“How do we optimally bid for Spot Instances to ensure that it is retained for the duration of the workload?” Simple question, right? Yes. Are you kidding? No, it is the answer that is complex! The more you dig into it, the more you realize how deep the web really is.
In this post, I will give you a peek into Spot Instances retention strategies to employ for running your workloads with ease. This post is an embodiment of the adage, “A picture is worth a thousand words.”
A recap – Spot Instances are spare computing capacity available at deeply discounted prices. AWS allows users to bid on unused EC2 capacity in a region at any given point and run those instances for as long as their bid exceeds the current Spot Price. The Spot Price changes periodically based on supply and demand, and all users bids that meet or exceed it gain access to the available Spot Instances.
Spot Instances, by design, can be taken away from you anytime. Retaining a Spot Instance isn’t just about bidding at an optimum price. Lots of other considerations have to be thought through. Name a few, you ask? Sure, here goes –
Choosing an optimum Bid Price
Selecting a (similar) instance type
Opting for the right Availability Zone
Typical Workload Scenario
Consider the following example: A batch workload, running daily at 12:00AM UTC+0530, picks files from an S3 bucket, transcodes those into HD format, and stores the results back into the same bucket. The entire process takes 8 hours on an m3.large instance.

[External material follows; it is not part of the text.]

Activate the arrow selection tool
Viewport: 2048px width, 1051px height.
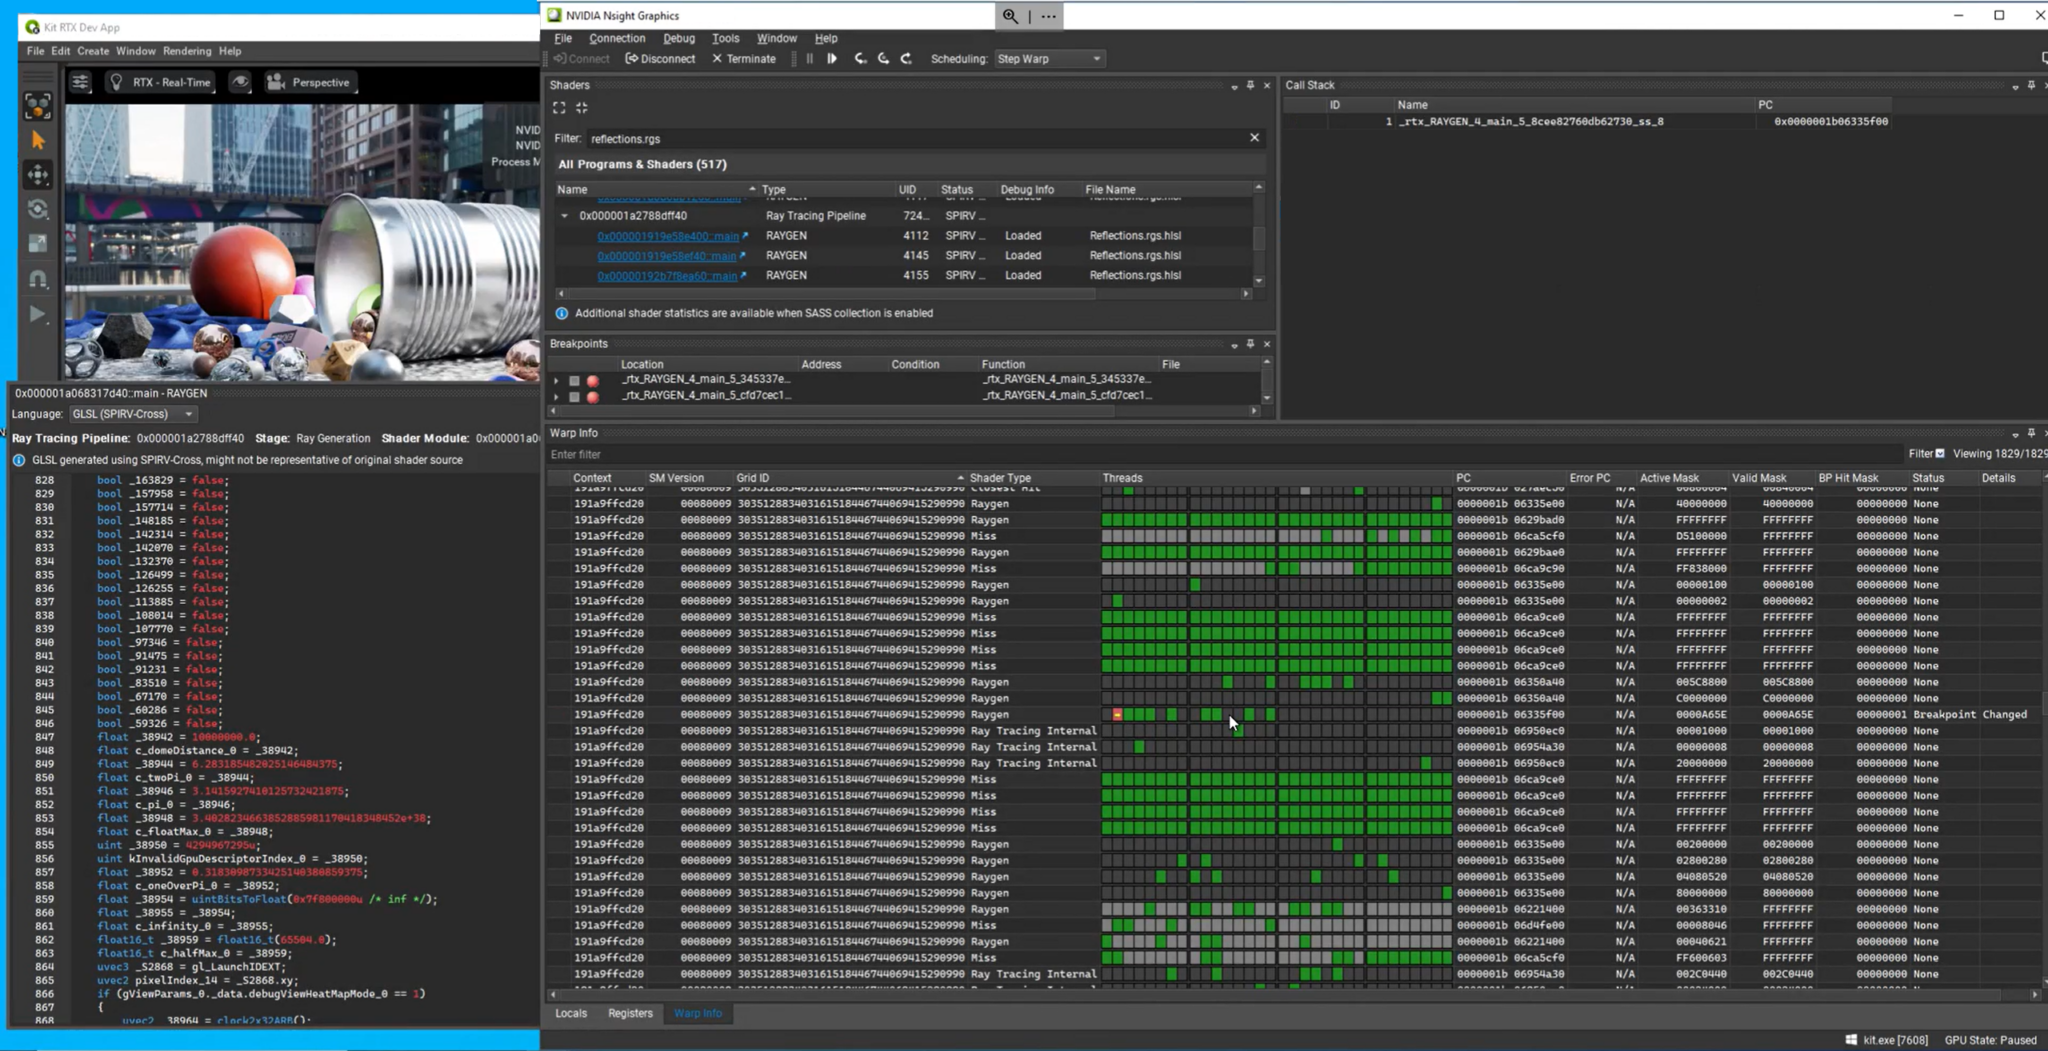coord(39,140)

The above graph shows the Spot Instance Pricing History for m3.large for the last 3 months. There are lots of spikes in us-east-1e. It is definitely not a good Availability Zone to launch our Spot Instances. us-east-1b has two spikes. It is better than us-east-1e, but we can do better. us-east-1a and us-east-1d have no spikes at all. These are the Availability Zones you should prefer as a first step.
Between us-east-1a and us-east-1d, which is the better Availability Zone? Let’s look at their Spot Instance Pricing History separately.

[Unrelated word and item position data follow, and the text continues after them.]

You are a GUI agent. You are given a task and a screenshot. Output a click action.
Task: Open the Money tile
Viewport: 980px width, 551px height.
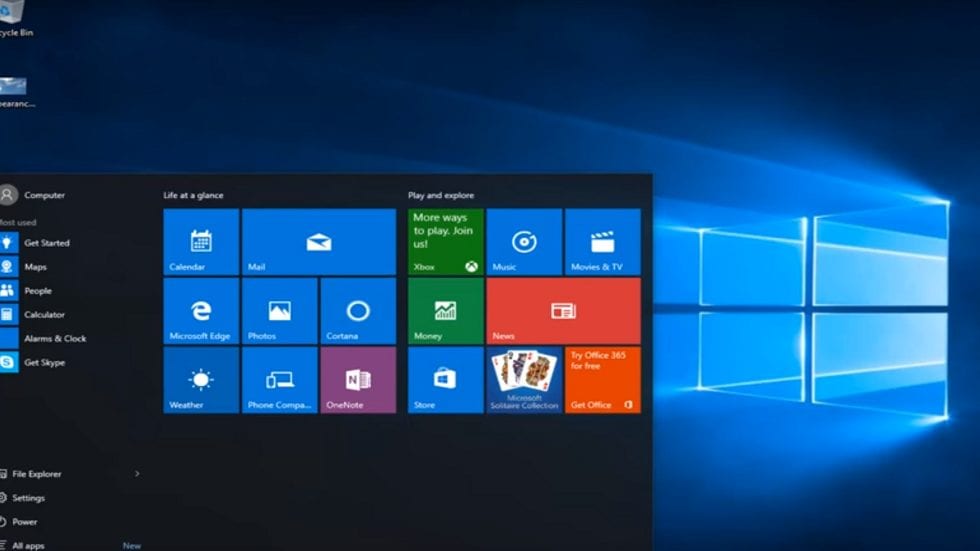coord(445,311)
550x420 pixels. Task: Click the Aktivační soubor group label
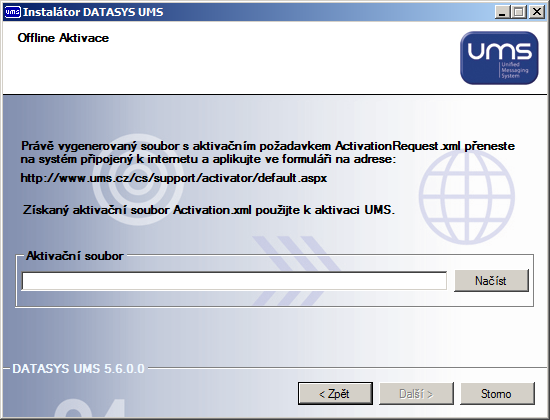(75, 256)
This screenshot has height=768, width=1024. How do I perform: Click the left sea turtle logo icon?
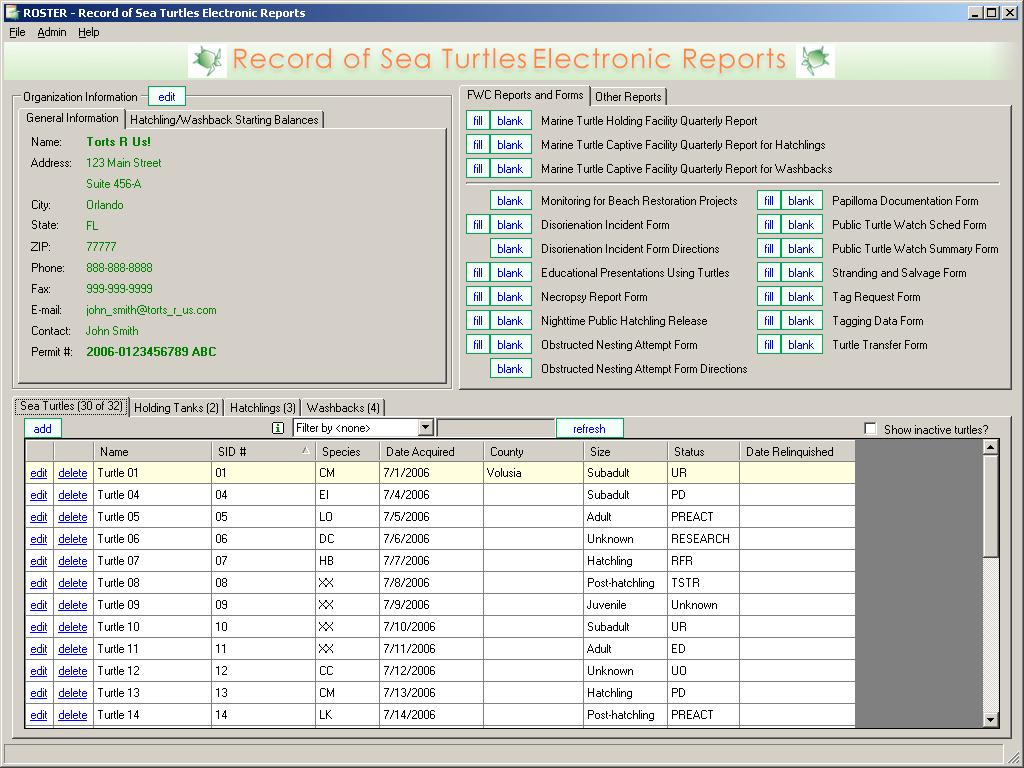pos(208,61)
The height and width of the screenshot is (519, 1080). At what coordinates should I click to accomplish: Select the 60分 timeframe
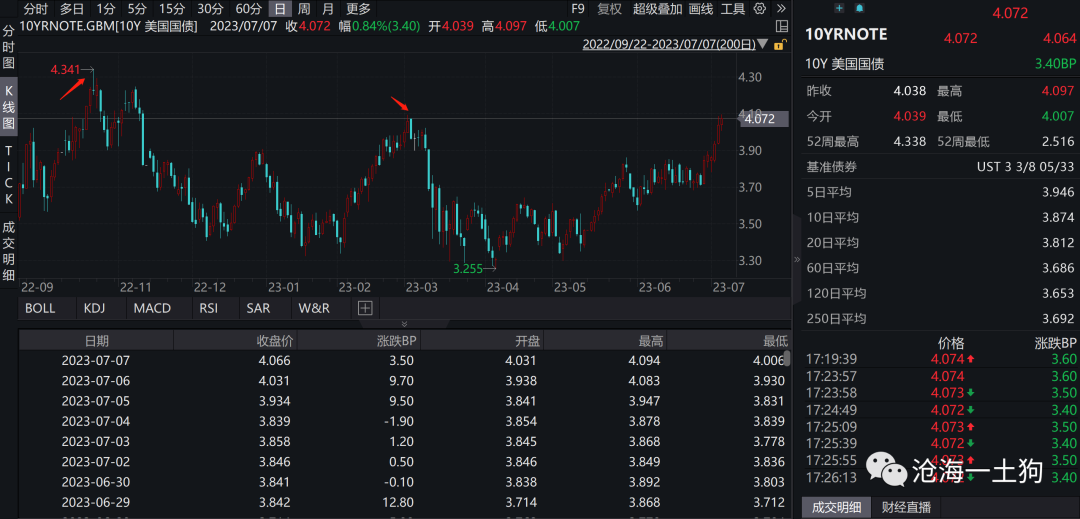[x=248, y=9]
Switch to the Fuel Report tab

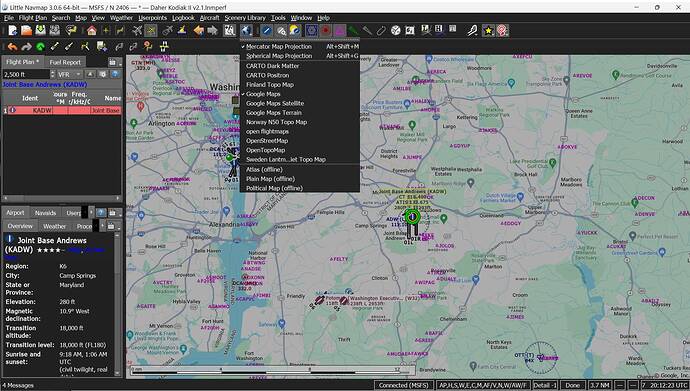click(x=65, y=62)
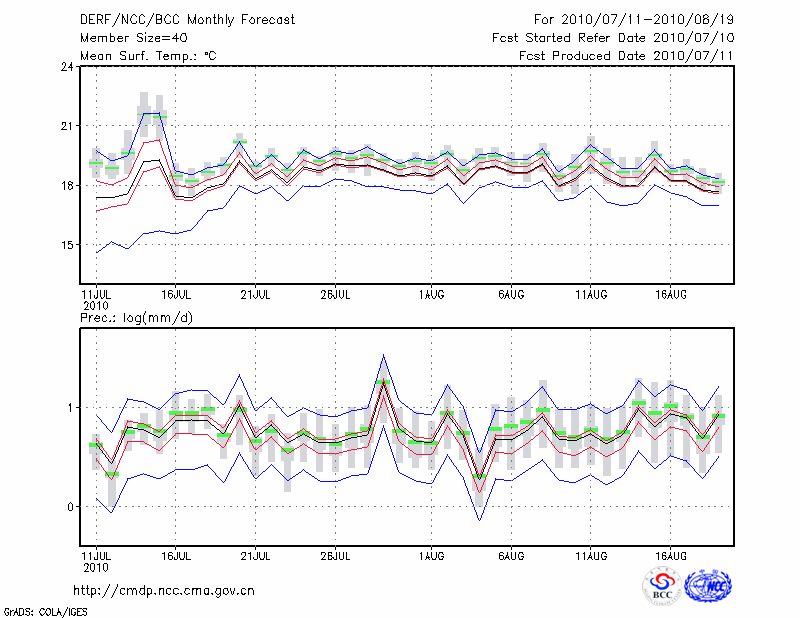The width and height of the screenshot is (800, 618).
Task: Click 16AUG tick under the precipitation chart
Action: (x=670, y=555)
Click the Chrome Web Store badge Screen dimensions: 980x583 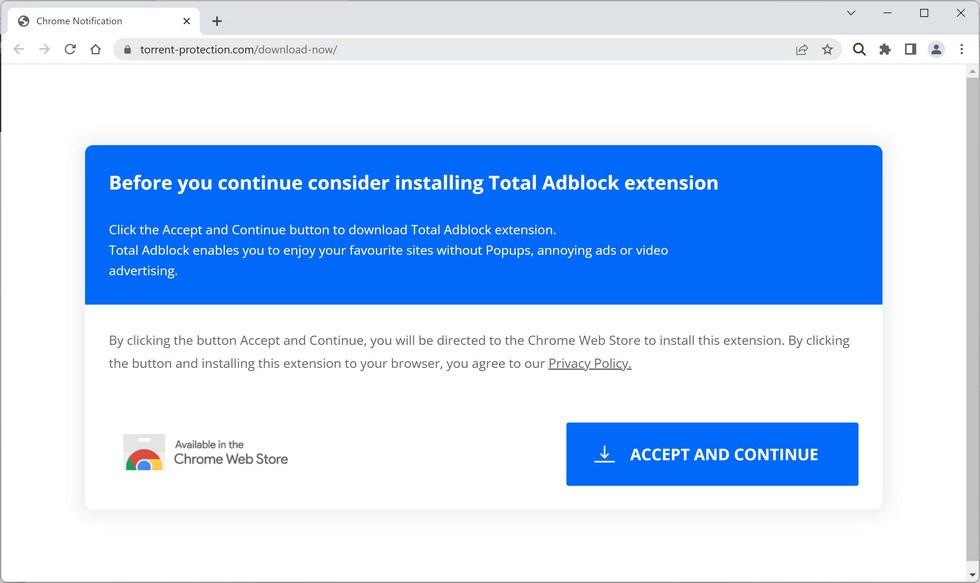206,453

us-east-1a shows five tiny spikes in Spot Price while us-east-1d shows three. Clearly, us-east-1d is the slightly better Availability Zone.
Setting the bid price at 0.055 USD or more will ensure that m3.large Spot Instances will be retained for the duration of the workload.
What if you want to run your workload on m4.large?
It is apparent that all Availability Zones have huge spikes. m4.large itself is not a good instance type. We should now start considering similar instances.
m4.large has a hardware specification – 2 vCPU and 8 Mem (GiB). Similar instances, considering a percentage variance of Mem (GiB), would be m3.large – 2 vCPU and 7.5 Mem (GiB) and c4.xlarge – 4 vCPU and 7.5 Mem (GiB).
Again, us-east-1e has a high spike occurrence. The safest Availability Zone would be us-east-1d. The Spot Instance Pricing History of us-east-1d for c4.xlarge is –
The average Spot Price for c4.xlarge hovers around 0.04 USD, while that of m3.large is 0.02 USD. The most similar instance for m4.large, with all else being equal, is m3.large and you should choose this instance and run your workload in us-east-1d at a bid price of 0.055 USD.
Did you notice the complex set of steps involved in choosing the right Availability Zone, zeroing in on the best instance type, and setting the optimum bid price? Now extrapolate it to 14 regions, 38 Availability Zones, and 600+ bidding variations. We haven’t even considered when is a good time to run your workload. If your workload start times can be flexible, give or take a few hours, then you might get an additional savings of up to 15%. And yes, we are getting our hands dirty in the elusive domains of Pattern Recognition and Machine Learning.